Добавить в цитаты Настройки чтения

Страница 59 из 75

Наверху я несколько раз пряталась в нишах, пропуская мимо эльфов — слуг или благородных дам в услужении. Меня никто не заметил, но услышав голос леди Дафны, я перепугалась не на шутку и вжалась в темный уголок, присев на корточки, чтобы быть как можно меньше.

— …хотела увидеть принца, — говорила кому-то леди Дафна. — Пыталась мне объяснить что-то, что волнуется за него, а у самой любовь так и брызжет из глаз.

У меня вспотели ладони, когда я поняла, что она говорит обо мне. Позор! И вот так это выглядело со стороны? А сейчас выглядит лучше? Бегаю за принцем, как кошка!

— Его высочество обладает даром внушать любовь всем, — ответил леди Дафне знакомый мне голос — леди Лионель, та самая, для которой я делала янтарную сетку. — Нет ничего странного, что маленькая гнома полюбила его.

— Ах, но это так печально, — вздохнула леди Дафна. — Неразделенная любовь ранит сердце сильнее кинжала…

— Но она тоже прекрасна, — мягко подсказала леди Лионель.

— Ты права, — признала леди Дафна правоту дочери. — И вся эта история, когда увидела эти горящие любовью глаза, она напомнила мне юность, ту весну, когда я была и счастлива, и несчастна… Тогда цвела сирень. Кстати, чувствуешь запах сирени? Как странно, ведь осень…

— Да, запах сирени просто упоителен, — заметила леди Лионель с удивлением. — Неужели кто-то раздобыл такие удивительные духи?..

Разговаривая, мать и дочь удалились по коридору, а я осмелилась подняться на ноги. Что делать? Бежать отсюда? Бежать, чтобы не опозориться перед принцем! Чтобы не стать посмешищем для всего города!

Но аромат сирени и в самом деле плыл по коридорам замка. Он властно напомнил мне прекрасный сад феи — спокойствие, умиротворение, и Дагобер рядом… Особенно сильно он чувствовался с третьего этажа, и я несмело ступила на лестницу и начала подниматься.

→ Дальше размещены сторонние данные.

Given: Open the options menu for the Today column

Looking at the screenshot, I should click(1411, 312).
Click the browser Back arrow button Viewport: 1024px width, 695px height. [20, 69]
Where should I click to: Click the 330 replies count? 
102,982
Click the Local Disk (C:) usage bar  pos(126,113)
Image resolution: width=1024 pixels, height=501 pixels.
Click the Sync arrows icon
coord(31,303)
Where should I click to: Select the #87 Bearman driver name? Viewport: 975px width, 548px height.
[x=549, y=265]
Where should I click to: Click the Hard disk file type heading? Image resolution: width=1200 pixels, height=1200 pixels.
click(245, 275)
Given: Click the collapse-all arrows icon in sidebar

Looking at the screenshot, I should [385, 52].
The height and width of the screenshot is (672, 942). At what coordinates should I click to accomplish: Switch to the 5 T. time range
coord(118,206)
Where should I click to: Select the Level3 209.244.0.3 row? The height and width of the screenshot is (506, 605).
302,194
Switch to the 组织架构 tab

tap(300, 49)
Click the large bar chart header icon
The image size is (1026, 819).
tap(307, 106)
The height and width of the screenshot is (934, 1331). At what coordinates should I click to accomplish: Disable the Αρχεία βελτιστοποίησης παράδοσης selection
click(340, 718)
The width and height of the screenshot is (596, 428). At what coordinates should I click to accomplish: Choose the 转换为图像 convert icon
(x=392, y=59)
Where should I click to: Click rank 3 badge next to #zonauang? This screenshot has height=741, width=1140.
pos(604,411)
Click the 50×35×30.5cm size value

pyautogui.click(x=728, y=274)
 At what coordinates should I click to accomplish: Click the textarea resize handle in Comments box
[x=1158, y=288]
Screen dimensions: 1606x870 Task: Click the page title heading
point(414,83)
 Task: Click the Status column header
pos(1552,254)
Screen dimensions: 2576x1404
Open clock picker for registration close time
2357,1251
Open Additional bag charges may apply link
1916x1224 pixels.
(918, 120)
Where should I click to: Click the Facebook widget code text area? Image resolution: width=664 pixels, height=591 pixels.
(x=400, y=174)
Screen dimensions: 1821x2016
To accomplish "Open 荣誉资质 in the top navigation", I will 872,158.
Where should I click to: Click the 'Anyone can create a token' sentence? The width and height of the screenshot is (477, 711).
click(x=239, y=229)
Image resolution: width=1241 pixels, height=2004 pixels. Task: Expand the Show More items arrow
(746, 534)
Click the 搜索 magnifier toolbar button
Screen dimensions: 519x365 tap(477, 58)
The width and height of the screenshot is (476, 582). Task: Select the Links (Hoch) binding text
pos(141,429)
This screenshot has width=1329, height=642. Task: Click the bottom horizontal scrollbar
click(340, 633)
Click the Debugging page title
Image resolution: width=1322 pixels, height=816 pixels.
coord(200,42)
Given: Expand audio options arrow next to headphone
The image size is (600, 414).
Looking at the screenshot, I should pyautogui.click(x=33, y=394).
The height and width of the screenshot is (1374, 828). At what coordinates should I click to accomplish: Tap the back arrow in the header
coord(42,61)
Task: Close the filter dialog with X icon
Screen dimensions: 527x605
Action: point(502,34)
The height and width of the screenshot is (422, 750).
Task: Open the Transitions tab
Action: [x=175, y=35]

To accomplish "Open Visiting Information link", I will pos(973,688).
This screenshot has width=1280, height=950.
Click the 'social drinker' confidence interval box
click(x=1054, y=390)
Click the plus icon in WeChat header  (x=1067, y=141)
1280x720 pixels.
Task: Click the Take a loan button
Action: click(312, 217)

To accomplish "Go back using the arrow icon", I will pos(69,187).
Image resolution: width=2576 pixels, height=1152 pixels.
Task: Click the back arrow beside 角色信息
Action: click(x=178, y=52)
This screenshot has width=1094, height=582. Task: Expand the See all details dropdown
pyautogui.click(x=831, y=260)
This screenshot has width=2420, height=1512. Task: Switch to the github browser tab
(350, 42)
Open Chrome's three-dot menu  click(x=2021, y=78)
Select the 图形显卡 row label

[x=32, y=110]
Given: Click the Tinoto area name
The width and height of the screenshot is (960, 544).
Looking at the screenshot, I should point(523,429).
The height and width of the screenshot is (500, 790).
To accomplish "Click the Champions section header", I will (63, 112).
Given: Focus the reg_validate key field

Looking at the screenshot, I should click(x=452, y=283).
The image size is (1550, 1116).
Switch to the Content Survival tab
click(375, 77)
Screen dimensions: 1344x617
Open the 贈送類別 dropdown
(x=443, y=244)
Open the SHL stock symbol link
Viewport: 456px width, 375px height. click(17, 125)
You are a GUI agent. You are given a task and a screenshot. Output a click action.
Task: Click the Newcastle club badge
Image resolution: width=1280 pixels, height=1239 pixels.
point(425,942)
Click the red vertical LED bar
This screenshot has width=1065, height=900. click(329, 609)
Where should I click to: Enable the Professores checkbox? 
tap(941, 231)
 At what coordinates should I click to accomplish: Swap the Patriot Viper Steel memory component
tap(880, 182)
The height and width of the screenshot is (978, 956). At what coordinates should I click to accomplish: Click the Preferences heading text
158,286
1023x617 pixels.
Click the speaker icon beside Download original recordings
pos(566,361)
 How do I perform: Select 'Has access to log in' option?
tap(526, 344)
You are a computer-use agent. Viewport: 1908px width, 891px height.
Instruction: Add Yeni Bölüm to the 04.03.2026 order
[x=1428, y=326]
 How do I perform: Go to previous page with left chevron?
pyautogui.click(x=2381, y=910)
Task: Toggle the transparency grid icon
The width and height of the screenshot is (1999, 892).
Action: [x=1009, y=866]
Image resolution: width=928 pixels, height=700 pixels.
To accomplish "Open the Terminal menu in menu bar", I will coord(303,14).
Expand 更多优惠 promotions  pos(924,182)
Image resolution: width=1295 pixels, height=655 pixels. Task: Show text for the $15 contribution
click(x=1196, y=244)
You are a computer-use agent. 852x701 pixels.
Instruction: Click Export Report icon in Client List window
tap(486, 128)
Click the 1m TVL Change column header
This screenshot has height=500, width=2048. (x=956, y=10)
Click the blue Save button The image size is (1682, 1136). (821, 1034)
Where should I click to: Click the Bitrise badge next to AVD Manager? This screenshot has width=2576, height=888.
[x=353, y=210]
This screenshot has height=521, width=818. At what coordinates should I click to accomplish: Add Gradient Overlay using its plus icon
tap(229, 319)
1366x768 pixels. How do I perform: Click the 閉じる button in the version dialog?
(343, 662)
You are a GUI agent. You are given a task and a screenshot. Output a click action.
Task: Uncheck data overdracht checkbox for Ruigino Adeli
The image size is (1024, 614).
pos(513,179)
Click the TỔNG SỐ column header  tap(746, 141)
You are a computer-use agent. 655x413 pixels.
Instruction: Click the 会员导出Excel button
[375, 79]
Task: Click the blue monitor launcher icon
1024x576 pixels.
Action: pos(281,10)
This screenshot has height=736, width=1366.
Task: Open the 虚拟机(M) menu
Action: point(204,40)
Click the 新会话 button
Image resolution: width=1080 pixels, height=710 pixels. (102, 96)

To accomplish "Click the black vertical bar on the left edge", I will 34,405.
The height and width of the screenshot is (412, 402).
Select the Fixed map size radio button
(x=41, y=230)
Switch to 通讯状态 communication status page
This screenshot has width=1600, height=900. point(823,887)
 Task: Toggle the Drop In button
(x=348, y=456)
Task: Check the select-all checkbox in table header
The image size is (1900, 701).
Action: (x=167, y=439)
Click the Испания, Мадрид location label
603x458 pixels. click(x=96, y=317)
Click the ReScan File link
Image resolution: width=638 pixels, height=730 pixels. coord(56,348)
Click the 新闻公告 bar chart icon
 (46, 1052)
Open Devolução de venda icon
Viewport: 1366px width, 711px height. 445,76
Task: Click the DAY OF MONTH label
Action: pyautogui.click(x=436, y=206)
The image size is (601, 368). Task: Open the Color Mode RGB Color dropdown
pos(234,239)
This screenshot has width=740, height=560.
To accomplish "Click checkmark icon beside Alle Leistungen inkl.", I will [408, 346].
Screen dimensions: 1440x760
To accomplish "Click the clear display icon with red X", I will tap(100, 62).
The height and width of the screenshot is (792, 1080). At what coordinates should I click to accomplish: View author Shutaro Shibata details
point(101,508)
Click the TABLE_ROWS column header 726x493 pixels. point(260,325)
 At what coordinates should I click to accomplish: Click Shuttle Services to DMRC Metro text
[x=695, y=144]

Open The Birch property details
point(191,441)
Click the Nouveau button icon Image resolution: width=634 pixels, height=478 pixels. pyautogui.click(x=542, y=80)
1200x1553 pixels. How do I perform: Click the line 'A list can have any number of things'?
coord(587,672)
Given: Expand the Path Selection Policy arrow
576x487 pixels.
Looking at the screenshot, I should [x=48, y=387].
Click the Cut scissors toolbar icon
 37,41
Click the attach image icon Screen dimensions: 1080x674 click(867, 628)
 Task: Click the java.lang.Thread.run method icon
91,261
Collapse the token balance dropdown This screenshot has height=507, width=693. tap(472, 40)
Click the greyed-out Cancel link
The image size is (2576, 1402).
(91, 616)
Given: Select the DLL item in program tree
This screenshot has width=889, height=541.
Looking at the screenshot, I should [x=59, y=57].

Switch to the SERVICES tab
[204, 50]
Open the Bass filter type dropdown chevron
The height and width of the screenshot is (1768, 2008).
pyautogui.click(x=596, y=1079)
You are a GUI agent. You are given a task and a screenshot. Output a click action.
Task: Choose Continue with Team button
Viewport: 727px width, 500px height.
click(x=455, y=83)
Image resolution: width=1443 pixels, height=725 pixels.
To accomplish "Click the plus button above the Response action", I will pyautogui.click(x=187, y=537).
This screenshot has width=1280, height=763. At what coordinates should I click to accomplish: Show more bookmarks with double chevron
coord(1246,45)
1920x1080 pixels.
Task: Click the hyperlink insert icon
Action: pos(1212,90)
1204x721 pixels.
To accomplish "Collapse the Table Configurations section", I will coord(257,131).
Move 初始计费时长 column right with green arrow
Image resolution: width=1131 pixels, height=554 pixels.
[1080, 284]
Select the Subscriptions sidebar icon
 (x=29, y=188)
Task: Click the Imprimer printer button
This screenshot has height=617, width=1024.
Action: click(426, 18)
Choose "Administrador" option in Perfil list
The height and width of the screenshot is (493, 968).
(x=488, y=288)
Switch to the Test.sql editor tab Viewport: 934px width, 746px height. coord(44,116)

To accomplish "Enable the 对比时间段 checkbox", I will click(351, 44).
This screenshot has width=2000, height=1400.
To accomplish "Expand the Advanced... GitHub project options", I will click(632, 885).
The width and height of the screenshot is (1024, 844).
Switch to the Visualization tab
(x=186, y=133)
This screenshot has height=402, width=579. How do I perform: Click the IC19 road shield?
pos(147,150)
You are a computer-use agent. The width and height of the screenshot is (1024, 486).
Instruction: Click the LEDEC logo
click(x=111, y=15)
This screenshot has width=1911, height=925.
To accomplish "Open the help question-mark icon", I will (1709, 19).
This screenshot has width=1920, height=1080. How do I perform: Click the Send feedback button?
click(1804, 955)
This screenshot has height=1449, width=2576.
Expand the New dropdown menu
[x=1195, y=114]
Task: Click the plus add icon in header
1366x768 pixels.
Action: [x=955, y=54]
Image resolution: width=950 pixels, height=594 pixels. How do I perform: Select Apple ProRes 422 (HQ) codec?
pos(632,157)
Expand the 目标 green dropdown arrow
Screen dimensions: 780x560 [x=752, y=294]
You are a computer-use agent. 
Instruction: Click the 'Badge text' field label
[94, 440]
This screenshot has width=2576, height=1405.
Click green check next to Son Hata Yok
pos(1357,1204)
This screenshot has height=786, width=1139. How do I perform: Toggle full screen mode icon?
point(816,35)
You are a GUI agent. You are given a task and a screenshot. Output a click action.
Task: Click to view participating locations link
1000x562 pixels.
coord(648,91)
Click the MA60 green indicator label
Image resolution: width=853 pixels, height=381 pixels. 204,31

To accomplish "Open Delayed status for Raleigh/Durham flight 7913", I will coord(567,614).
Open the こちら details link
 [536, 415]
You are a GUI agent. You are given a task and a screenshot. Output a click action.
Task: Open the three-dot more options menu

Запах сирени усиливался, и я шла за ним, словно на волшебный зов.

Еще одна лестница наверх, еще один поворот в хитросплетении коридоров, и я оказалась возле двери — ничем не примечательной, одной из многих, что встречались мне в замке. Но сирень опьяняла, манила войти, звала так же настойчиво, как шепот прямо в ухо.

Без колебаний, я толкнула двери. Они не были заперты и распахнулись легко, даже не скрипнув петлями, как по волшебству.

Пламя свечей в подсвечниках мигнуло, и в этом неровном свете я увидела принца Дагобера — он стоял возле окна, задумчиво вертя в пальцах пятилепестковый цветок сирени.

Он медленно оглянулся, и глаза его расширились.

— Эрмель? — спросил он таким голосом, словно вместо меня, гномы, увидел на пороге огнедышащего дракона.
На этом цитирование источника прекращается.